1. A method for aligning a robot, comprising:

connecting (402) a passive arm to a fixed position;

aligning (406) a remote center of motion (RCM) for a tool held by a manipulator arm with a target location, the manipulator arm being connected to the passive arm by a joint; immobilizing (410) the joint in a closed loop position control;

measuring (411) a load on the joint; and

aligning (412) the joint with a vertical by adjusting a position of the passive arm until the load is minimized for the joint.

2. The method as recited in claim 1, wherein the manipulator arm is configured to hold a tool and the target location includes a location where the tool is inserted.

3. The method as recited in claim 1, further comprising indicating (413) the load to a user to provide feedback for aligning the motor joint.

4. The method as recited in claim 1, further comprising:

connecting (414) an actuation arm to the manipulator arm; and

moving (412) the manipulator arm using the actuation arm until the load is minimized for the motor joint.

5. The method as recited in claim 1, wherein the robot is employed during surgery and the fixed position includes an operating table and the target location includes an incision point.

6. The method as recited in claim 1, wherein load includes a current load.

7. The method as recited in claim 1, wherein the joint includes a motorized joint controlled by a control module.

8. A method for aligning a robot, comprising:

connecting (402) a passive arm to a fixed position in an operating environment; aligning (406) a remote center of motion (RCM) for a tool held by a manipulator arm with a location on a body where an incision is made or is to be made, the manipulator arm being connected to the passive arm by a joint;

moving (412) the joint in different orientations about a substantially vertical axis; measuring (411) a load on the joint; and

aligning (412) the joint with a vertical position corresponding with the load being minimized for the motor joint.

9. The method as recited in claim 8, wherein the manipulator arm is configured to hold an endoscope at an area of the incision.

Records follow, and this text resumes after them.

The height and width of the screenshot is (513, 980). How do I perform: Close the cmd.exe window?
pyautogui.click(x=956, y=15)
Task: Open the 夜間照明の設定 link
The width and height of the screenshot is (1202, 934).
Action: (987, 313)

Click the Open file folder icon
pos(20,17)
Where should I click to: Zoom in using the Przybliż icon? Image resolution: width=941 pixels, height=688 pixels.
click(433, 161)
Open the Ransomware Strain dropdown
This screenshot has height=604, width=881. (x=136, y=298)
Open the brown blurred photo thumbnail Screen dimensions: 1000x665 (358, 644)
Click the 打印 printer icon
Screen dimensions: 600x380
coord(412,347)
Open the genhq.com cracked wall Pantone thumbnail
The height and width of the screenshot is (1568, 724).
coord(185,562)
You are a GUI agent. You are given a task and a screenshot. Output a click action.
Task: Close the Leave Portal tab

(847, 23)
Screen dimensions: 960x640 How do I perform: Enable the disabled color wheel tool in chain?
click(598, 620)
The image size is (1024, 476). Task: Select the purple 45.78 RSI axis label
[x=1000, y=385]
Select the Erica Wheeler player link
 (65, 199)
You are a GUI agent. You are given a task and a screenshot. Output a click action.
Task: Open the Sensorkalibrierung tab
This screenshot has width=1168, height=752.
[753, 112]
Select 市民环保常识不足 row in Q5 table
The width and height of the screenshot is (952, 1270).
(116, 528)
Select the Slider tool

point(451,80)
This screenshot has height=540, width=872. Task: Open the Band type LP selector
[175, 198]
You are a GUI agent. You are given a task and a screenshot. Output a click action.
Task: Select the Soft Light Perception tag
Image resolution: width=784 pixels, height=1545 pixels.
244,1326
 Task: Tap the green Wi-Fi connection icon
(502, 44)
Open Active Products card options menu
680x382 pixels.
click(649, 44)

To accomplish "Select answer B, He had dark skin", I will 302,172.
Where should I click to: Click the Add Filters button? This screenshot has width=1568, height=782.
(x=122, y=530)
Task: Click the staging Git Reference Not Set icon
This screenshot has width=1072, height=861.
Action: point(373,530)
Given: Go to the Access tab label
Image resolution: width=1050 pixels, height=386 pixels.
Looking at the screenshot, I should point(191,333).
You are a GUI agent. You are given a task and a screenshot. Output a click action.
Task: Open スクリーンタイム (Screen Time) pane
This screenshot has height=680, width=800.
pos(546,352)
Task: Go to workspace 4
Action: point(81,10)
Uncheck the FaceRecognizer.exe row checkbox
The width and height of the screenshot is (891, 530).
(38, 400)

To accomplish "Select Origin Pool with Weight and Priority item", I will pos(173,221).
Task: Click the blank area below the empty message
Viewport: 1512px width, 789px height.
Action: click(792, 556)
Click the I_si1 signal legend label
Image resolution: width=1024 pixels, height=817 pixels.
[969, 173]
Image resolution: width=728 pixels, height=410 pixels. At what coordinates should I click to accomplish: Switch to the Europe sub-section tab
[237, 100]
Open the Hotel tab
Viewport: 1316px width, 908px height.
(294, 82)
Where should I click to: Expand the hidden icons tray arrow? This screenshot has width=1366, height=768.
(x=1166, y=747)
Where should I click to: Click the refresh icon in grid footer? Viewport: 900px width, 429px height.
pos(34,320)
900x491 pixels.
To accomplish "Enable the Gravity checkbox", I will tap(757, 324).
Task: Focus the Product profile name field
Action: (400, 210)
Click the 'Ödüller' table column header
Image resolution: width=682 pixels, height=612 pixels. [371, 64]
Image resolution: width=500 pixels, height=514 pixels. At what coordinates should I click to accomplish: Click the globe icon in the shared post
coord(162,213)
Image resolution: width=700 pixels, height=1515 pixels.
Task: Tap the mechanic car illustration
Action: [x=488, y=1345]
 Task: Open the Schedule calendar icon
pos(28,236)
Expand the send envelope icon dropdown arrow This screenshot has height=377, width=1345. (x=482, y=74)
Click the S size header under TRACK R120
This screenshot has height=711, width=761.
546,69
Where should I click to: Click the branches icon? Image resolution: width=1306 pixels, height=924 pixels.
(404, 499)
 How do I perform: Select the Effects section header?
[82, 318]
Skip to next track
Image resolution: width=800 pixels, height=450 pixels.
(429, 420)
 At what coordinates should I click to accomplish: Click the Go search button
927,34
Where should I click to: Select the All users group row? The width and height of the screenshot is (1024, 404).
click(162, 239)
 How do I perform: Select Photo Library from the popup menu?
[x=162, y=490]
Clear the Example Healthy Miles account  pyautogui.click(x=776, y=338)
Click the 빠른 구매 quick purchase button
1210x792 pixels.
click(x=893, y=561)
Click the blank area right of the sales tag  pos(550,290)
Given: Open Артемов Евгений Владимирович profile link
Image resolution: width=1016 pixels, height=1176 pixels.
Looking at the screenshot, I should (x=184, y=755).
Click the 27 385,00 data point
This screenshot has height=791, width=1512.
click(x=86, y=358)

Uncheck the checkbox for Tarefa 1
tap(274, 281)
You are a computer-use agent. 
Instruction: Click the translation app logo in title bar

10. The method as recited in claim 8, further comprising indicating (413) the load to a user to provide feedback for aligning the joint.

11. The method as recited in claim 7, further comprising:

connecting (414) an actuation arm to the manipulator arm; and moving (412) the manipulator arm using the actuation arm until the load is minimized for the joint.

12. The method as recited in claim 8, wherein load includes a current load or torque.

13. The method as recited in claim 8, wherein the joint includes a motorized joint controlled by a control module.

14. A system for aligning a robot, comprising:

a passive arm (306) coupled to a fixed position;

a manipulator arm (304) connected to the passive arm by a joint (316) to be aligned vertically;

an actuation force (308, 324) provided to reposition the joint; and

a load measurement device (320) configured to monitor a loading condition in the joint while the joint is repositioned, the load measurement device including an output configured as feedback for determining a position of the joint such that when the loading condition is minimized the joint is vertically aligned.

15. The system as recited in claim 14, wherein the manipulator arm (304) is configured to hold a tool (305) to be used during surgery.

16. The system as recited in claim 14, wherein the load measurement device (320) includes a torque sensor or a current meter.

17. The system as recited in claim 14, further comprising an actuation arm (324) connectable to one of the manipulator arm or to the passive arm and configured to provide the actuation force to move one of the manipulator arm or the passive arm.

18. The system as recited in claim 14, wherein the robot is employed during surgery and the fixed position (310) includes an operating table.

19. The system as recited in claim 14, wherein the joint (316) includes a motorized joint controlled by a control module (115).

20. The system as recited in claim 14, wherein the actuation force (308) is manually provided by a user to reposition the joint.